Exercise goal —
Of all the lines below, output only those starting at the one with "Task: Select the" and ending at the one with "1365x768 pixels.", both ends included, exactly as written.

Supplied material —
++++++++++
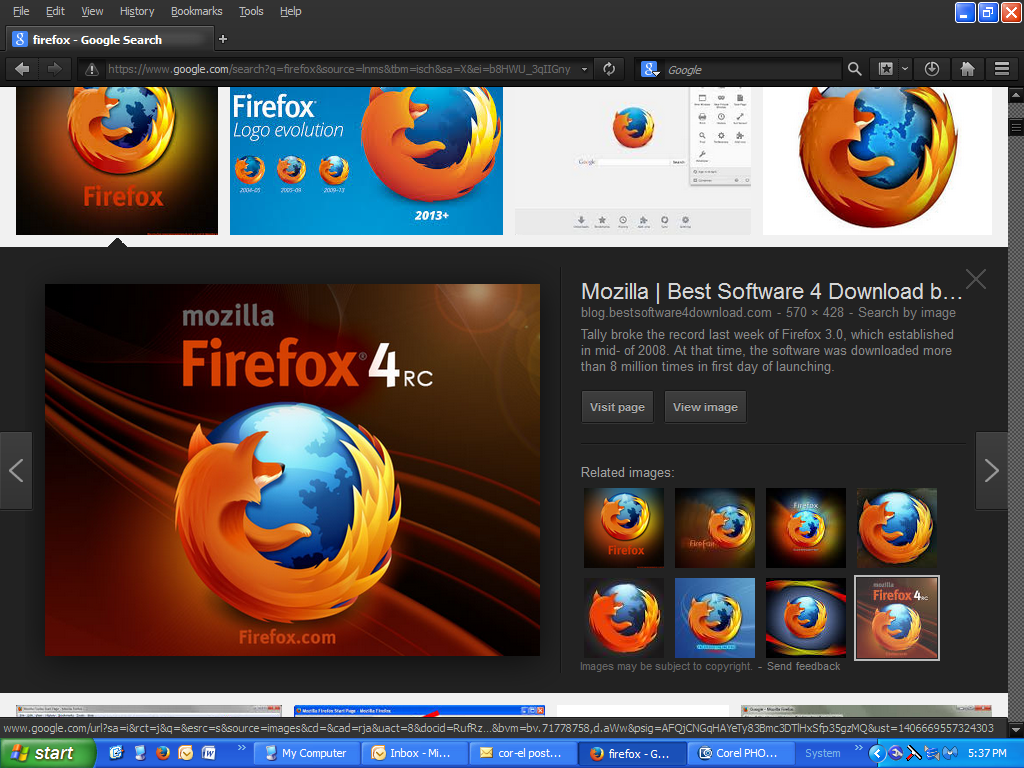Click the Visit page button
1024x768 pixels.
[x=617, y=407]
++++++++++
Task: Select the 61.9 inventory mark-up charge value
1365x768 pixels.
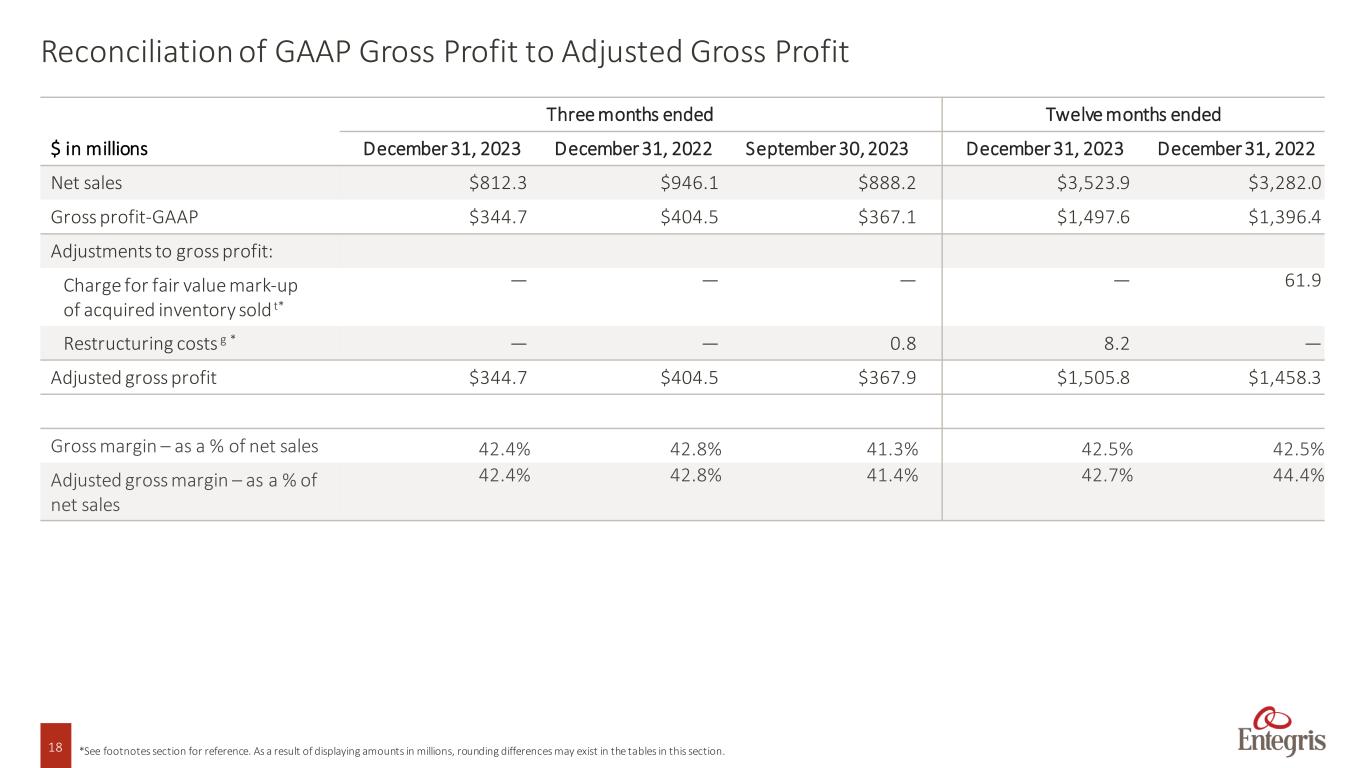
++++++++++
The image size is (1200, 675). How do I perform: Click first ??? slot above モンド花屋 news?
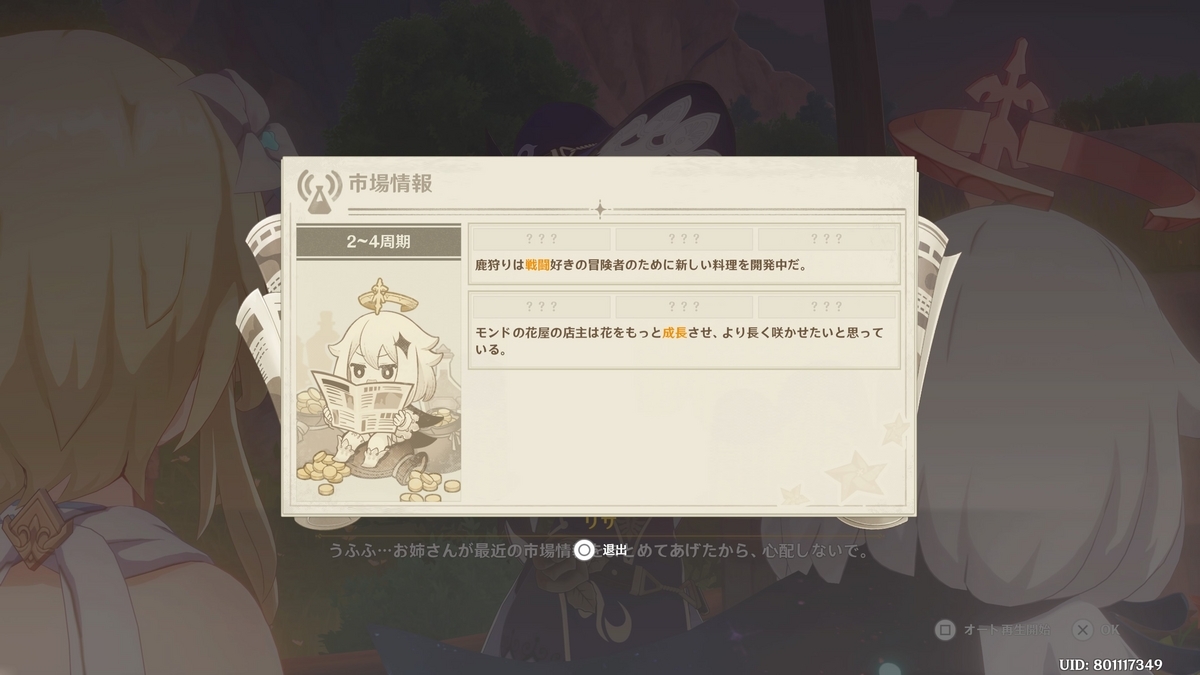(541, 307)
++++++++++
Result for this task —
Task: Select the 61.9 inventory mark-up charge value
1365x768 pixels.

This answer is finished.